• EXERCISE INSTRUCTIONS: Retype, word for word, every line starting at the line with "You are a computer-use" and ending with the final line of the entries; skip the pictures.

• INFORMATION:
*** Begin section ***

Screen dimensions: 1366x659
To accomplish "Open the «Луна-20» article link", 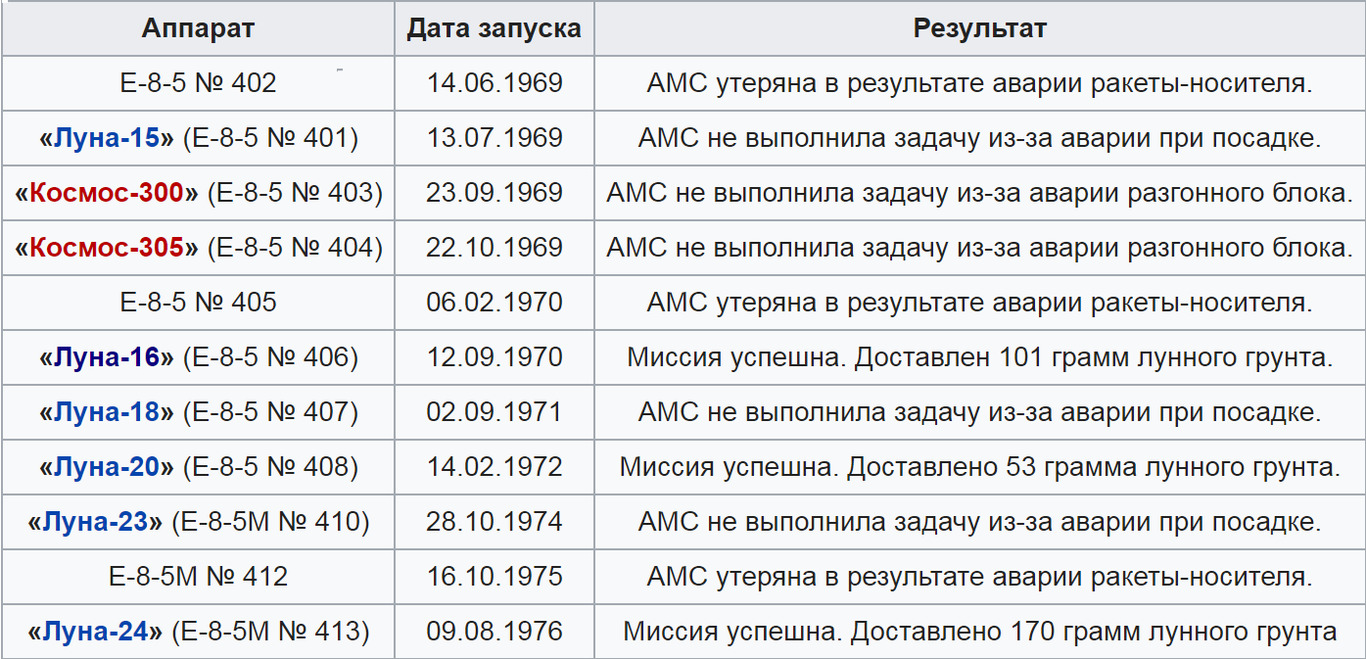I will [106, 467].
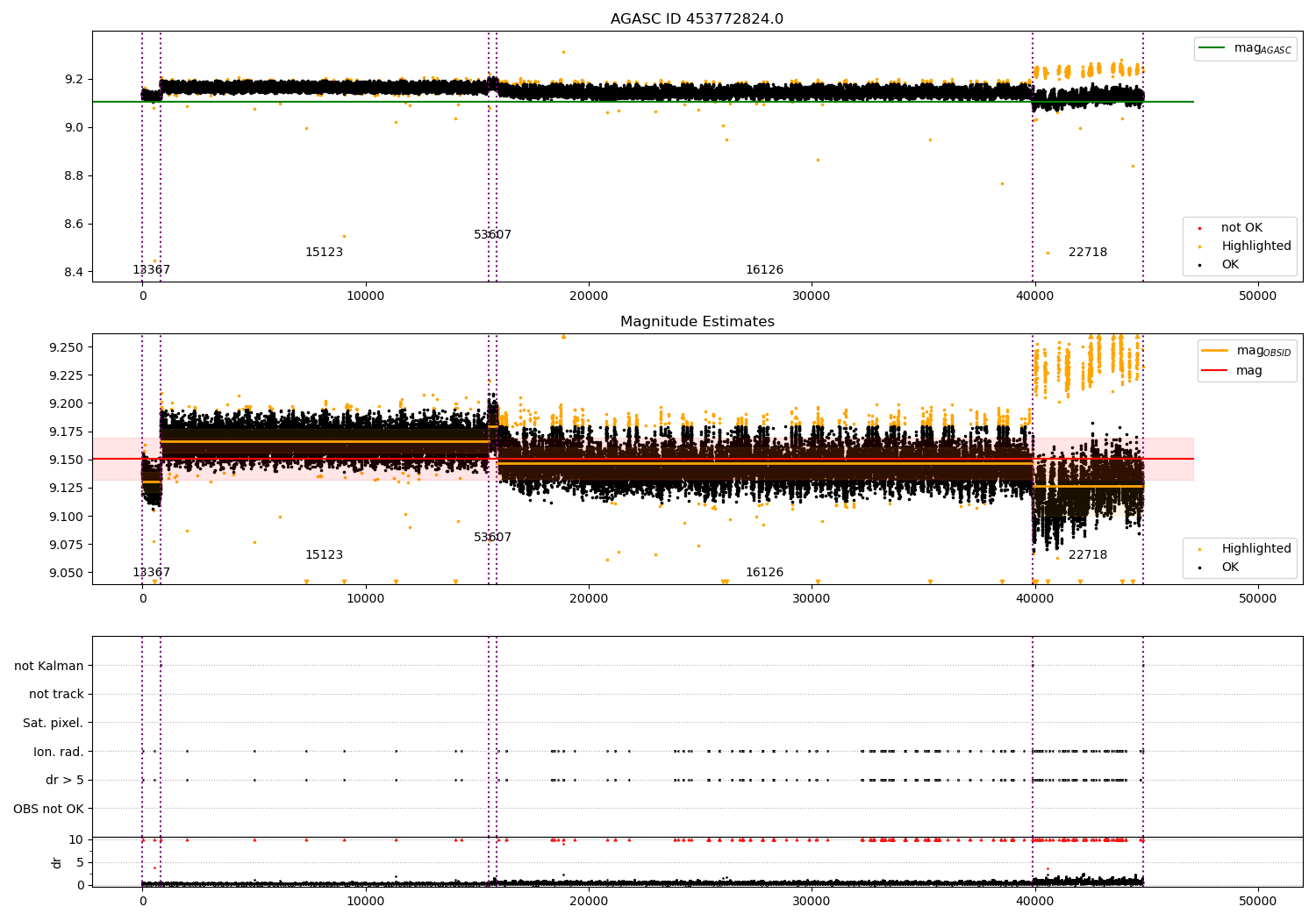The image size is (1316, 921).
Task: Click observation label 16126 in the middle plot
Action: 764,573
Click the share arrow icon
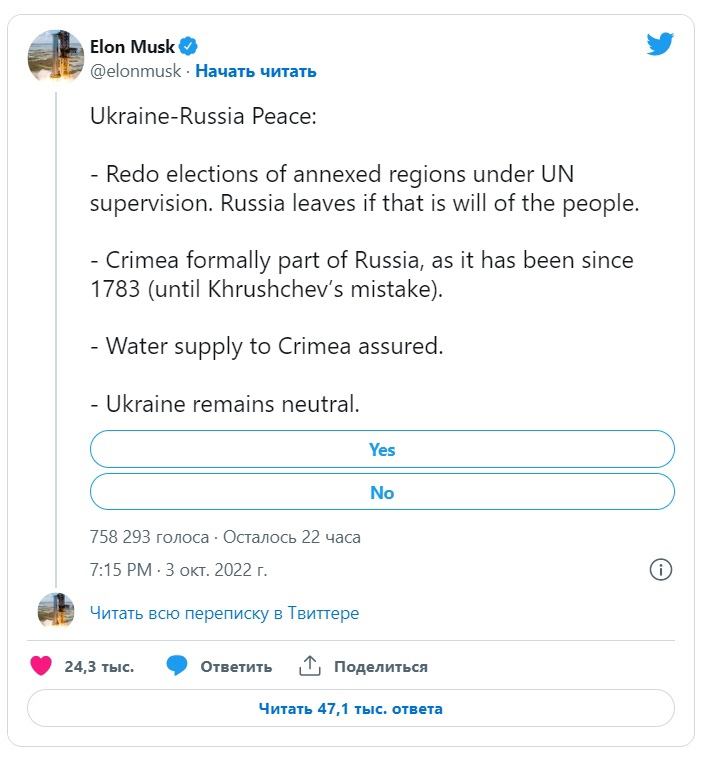The height and width of the screenshot is (766, 714). coord(310,666)
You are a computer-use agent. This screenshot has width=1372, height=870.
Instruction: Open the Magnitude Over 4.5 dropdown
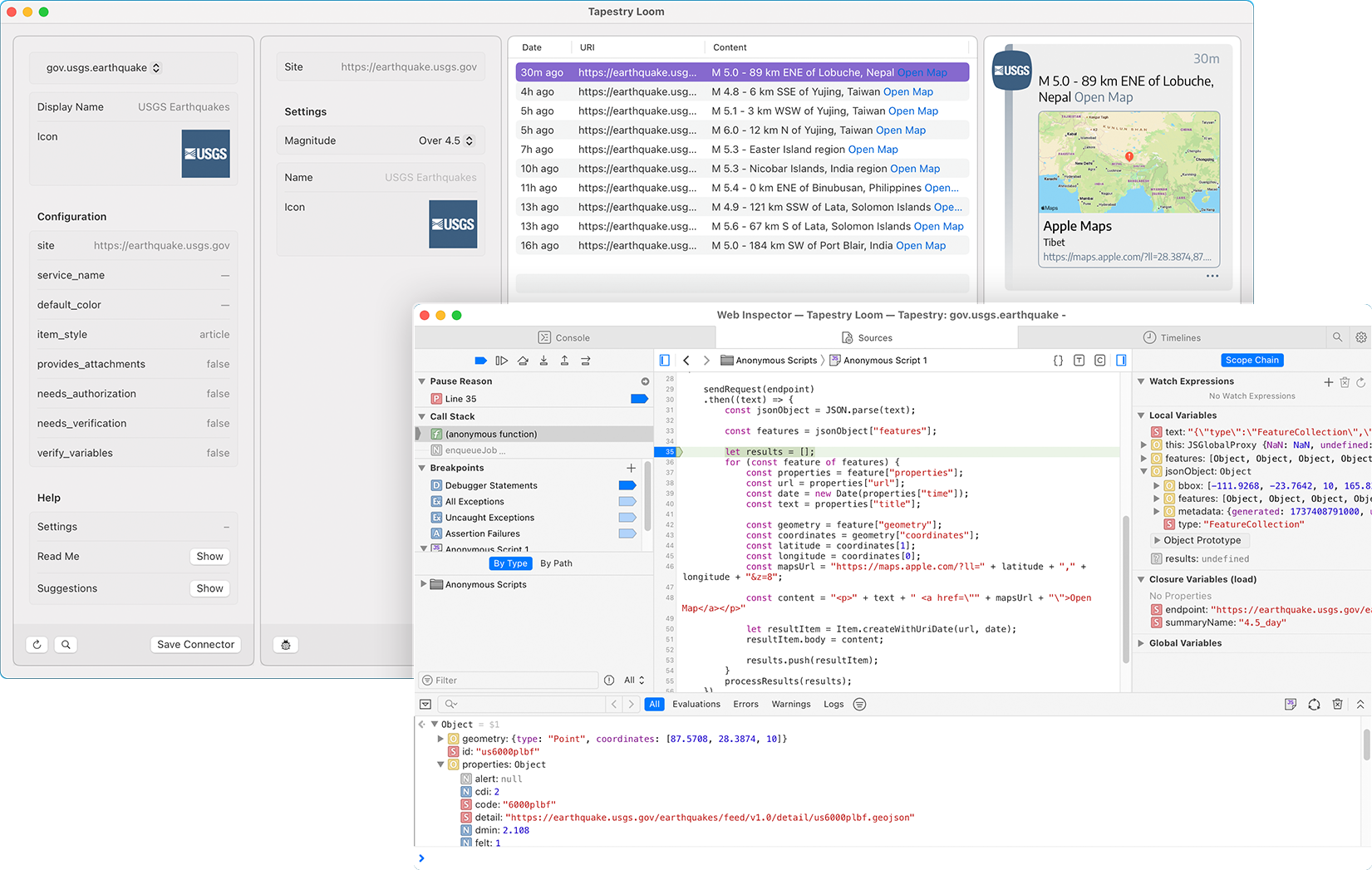point(445,141)
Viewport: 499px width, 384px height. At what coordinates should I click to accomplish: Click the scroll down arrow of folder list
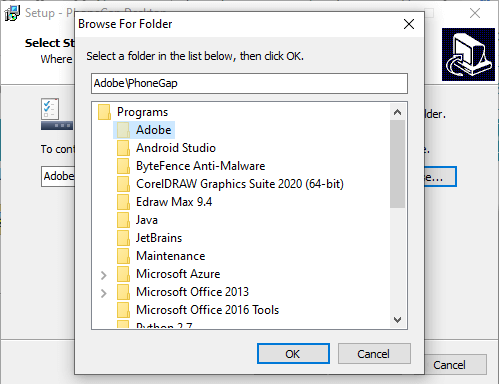click(x=397, y=320)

*** End section ***

• RESULT OF THIS EXERCISE:
You are a computer-use agent. This screenshot has width=1372, height=870.
Instruction: Open the Magnitude Over 4.5 dropdown
point(445,141)
Viewport: 499px width, 384px height. At what coordinates should I click to accomplish: Click the scroll down arrow of folder list
click(x=397, y=320)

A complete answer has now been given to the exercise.